The protective effect of the alpha 2-receptor antagonist
idazoxan against neuronal damage in the neocortex and in the hippocampal CA1 region was studied in rats exposed to 10 min of incomplete forebrain
ischemia. When administered i.v. immediately after
ischemia (0.1 mg/kg) and subsequently for 6 h (10 micrograms/kg/min),
idazoxan significantly reduced neuronal damage in the hippocampus (from 84 to 26%) and in the vulnerable parts of the neocortex (from 15 to 1%). The bolus dose alone provided no significant protection. When
idazoxan administration was delayed for 30 min, no significant protection was noticed in the neocortex, and the effect in the hippocampus was ambiguous. A transient elevation of plasma
corticosterone levels was induced during
ischemia.
Idazoxan administration for 2 h did not affect postischemic changes in
corticosterone levels compared with saline infusion.

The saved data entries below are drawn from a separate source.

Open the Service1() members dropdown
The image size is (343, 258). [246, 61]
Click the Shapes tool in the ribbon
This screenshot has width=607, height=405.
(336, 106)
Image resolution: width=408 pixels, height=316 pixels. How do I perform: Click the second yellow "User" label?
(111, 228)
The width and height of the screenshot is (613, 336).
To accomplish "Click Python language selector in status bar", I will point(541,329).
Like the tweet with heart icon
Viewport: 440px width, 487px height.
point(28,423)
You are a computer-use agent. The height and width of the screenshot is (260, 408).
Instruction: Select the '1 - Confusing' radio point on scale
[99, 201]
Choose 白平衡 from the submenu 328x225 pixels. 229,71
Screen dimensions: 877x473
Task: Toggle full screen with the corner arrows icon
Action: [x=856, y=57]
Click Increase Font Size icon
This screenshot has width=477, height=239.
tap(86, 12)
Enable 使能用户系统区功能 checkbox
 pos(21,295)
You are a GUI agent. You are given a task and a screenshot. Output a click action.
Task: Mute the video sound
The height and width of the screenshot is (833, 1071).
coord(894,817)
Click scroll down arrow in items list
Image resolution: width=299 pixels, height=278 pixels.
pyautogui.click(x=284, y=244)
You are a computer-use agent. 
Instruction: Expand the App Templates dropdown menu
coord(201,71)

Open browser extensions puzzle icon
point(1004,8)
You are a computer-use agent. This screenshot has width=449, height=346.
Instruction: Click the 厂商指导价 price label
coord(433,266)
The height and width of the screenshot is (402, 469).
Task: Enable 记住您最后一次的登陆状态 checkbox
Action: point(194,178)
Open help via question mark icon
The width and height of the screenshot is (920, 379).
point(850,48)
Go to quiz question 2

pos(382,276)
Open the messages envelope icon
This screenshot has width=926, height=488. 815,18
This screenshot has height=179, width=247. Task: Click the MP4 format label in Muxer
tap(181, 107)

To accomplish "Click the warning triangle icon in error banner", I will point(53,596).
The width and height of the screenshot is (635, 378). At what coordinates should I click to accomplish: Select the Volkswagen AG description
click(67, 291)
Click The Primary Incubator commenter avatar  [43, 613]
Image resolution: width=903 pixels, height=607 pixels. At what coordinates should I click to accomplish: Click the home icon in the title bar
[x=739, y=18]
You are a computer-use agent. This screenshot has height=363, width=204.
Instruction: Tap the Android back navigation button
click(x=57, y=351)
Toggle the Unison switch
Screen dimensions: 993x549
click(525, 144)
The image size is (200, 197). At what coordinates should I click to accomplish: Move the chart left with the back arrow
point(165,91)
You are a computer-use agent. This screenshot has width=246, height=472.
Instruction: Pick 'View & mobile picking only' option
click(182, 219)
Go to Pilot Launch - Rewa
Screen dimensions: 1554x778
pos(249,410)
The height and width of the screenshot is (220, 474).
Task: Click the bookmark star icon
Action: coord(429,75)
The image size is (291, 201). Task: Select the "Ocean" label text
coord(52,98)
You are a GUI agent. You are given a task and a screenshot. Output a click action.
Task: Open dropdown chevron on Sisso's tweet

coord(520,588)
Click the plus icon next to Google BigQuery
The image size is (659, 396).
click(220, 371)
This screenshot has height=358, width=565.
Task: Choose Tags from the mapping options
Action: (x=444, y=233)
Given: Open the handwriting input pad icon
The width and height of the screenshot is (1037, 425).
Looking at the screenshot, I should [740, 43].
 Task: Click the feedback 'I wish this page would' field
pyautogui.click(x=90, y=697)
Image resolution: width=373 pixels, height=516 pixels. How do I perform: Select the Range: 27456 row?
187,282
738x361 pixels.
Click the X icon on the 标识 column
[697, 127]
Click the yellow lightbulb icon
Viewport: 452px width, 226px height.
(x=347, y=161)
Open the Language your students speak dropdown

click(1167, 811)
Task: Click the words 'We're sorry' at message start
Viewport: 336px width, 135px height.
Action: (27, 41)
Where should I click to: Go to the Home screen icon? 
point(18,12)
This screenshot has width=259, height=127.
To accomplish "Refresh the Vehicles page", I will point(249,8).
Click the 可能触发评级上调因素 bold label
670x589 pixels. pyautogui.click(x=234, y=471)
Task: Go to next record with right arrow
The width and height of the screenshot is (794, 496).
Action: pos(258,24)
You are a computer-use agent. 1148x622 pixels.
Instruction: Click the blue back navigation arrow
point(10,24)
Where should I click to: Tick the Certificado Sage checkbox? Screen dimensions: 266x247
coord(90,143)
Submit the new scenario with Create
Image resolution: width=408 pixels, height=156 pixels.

Idazoxan (10(-7)-10(-4) M) did not influence the in vitro binding to
glutamate receptors in brain slices. Thus, the protective effect of
idazoxan cannot be explained by suppression of the plasma
corticosteroid levels or via an antagonistic effect on
glutamate receptors.
Idazoxan apparently protects neurons when given during the first hours of postischemic reperfusion, while histopathological
necrosis of neurons becomes visible 48-72 h after
ischemia. Detrimental processes causing delayed neuronal death occur in the early postischemic phase and can be influenced by
adrenoceptor ligands.
Idazoxan may protect by several mechanisms but probably exerts its protective postischemic effect mainly through an increased noradrenergic neuronal activity and an elevation of extracellular
noradrenaline (NA) levels in the brain. The favorable effects of NA may either be due to inhibition of excitotoxic neurotransmission or activation of survival-promoting and trophic processes.